An apicoectomy is a surgical procedure that is pretty straightforward, that can be done both on adults and children as a process to save any teeth that might be susceptible to dental decay or other serious complications.
It is commonly called root-end surgery. As the name suggests, it involves the removal of a tooth’s root tip and the surrounding tissues.

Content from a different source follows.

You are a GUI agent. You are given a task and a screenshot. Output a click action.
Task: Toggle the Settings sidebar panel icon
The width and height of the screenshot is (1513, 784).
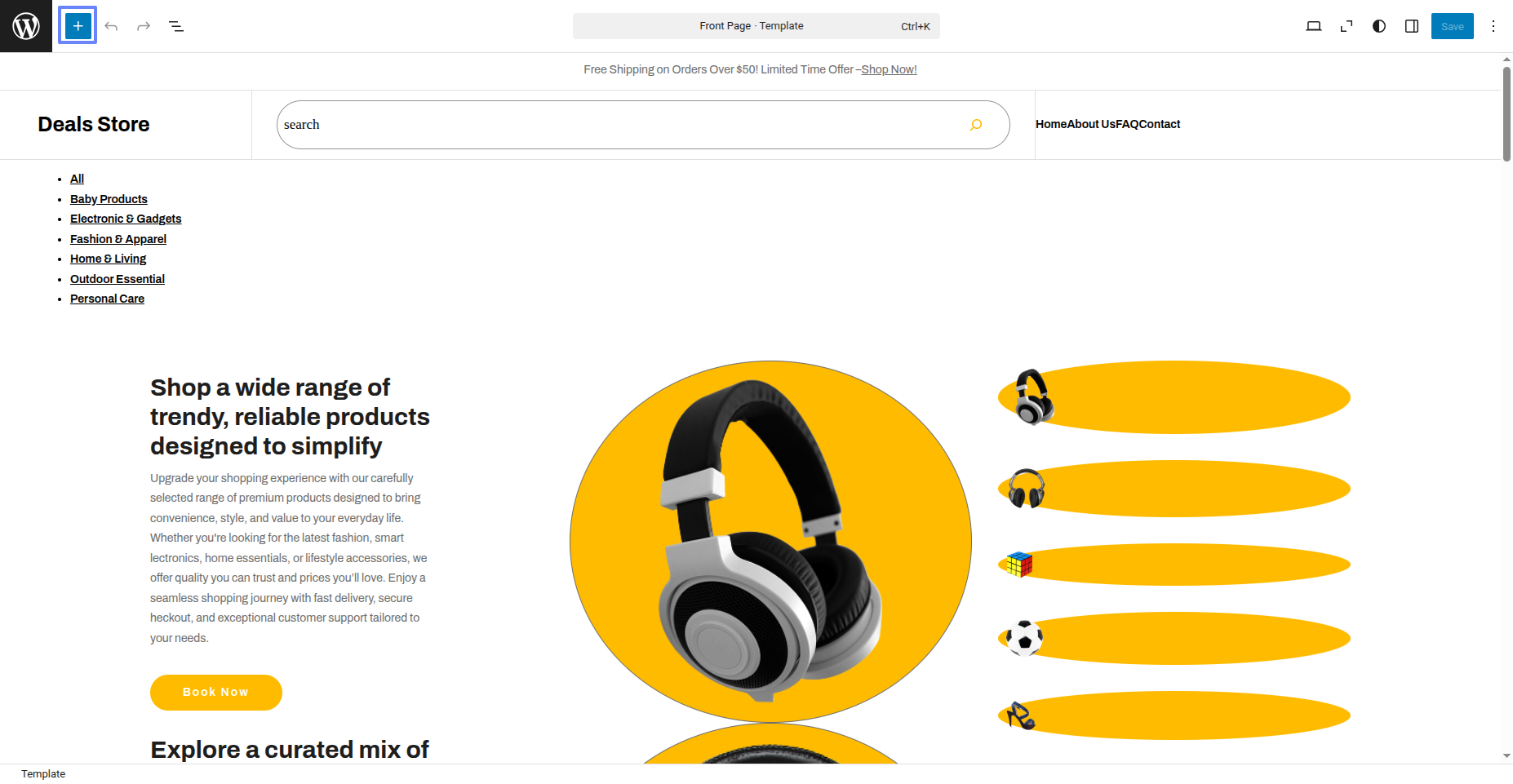tap(1412, 26)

It is also called apical surgery, which refers to the apex or the end of the tooth.
If your dental health expert recommends an apicoectomy, it is probably because even though the teeth have already had a root canal, there happens to be an existence of a residual inflammation or infection near the root tip that could reach your jawbone.
What Is an Apicoectomy?
This procedure could be performed by a dentist, though it is usually taken care of by an endodontist- a specialist who is trained in root canal surgeries.
Why It’s Used
This procedure is usually suggested when the standard root canal procedure is already been performed on a tooth, but the tooth still needs additional attention to save the root from further complications.
In certain cases where is an anatomical concern with the root tip, including the ones such as one root crowding into the space of the root next to it, an apicoectomy may be helpful in preventing problems that could affect multiple teeth later on.

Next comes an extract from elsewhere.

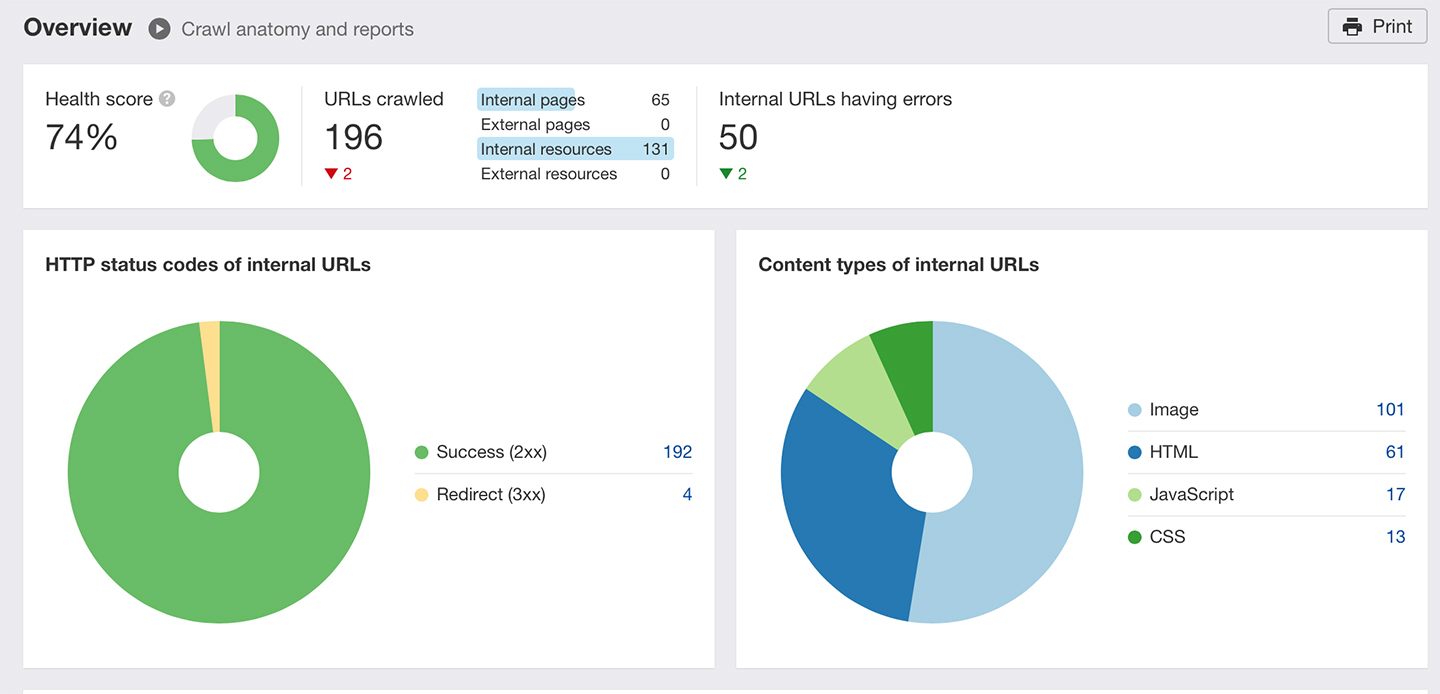Screen dimensions: 1440x694
Task: Open the 192 Success URLs list
Action: pyautogui.click(x=679, y=452)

If your dentist is recommending this surgery, then there is possibly no other way to save the concerned tooth or teeth except complete extraction of the natural dent. Should that happen, you are most likely to need an implant, bridge, or a removable partial denture to prevent the adjacent teeth from relocating.
Is It Painful?
A tiny bit of discomfort or swelling is normal post-procedure. A study conducted in 2008 confirmed that postoperative pain usually decreases gradually during the initial days, with more than one-third of the subjects, choosing not to take any painkillers.

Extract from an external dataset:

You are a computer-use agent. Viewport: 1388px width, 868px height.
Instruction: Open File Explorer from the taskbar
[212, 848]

However, the patients who opted for pain-relieving drugs after the process found sufficient relief from over-the-counter medications.
What’s The Procedure Like?
Here’s a simplified version of the procedure itself:
- Before everything else, you’ll be given a local anesthetic to numb the area around the affected tooth.
- During the procedure, your dentist or endodontist cuts through your gum and pushes the gum tissue aside in order to reach the root. Usually, just a few millimeters of the root are removed, as is any infected tissue surrounding the root.
- After the root tip is removed, the root canal inside the tooth is cleaned and sealed with a small filling to prevent future infection. Your dentist or endodontist may then take another X-ray to make sure your tooth and jaw look good and that there are no spaces where a new infection could take hold.
- The tissue will then be sutured (stitched), so your gum can heal and grow back in place. Your jawbone will also eventually heal around the filling at the end of the root. You shouldn’t feel much if any, pain or discomfort during the procedure.
This process usually takes 30 to 90 minutes to be done with. The time is completely based on the location of the tooth and the intricacy of the root structure.
Post-Apicoectomy and Recovery
You might seem o experience some minor inconvenience and swelling once the anesthetic subsides. This eventually gets better over the next few days, though, and within the next one or two days, you might be able to get back to normalcy.
Your dental health expert might prescribe antibiotics to fight and subside an existing infection or prevent post-operative infection. In cases of pain, anti-inflammatory drugs like ibuprofen should suffice.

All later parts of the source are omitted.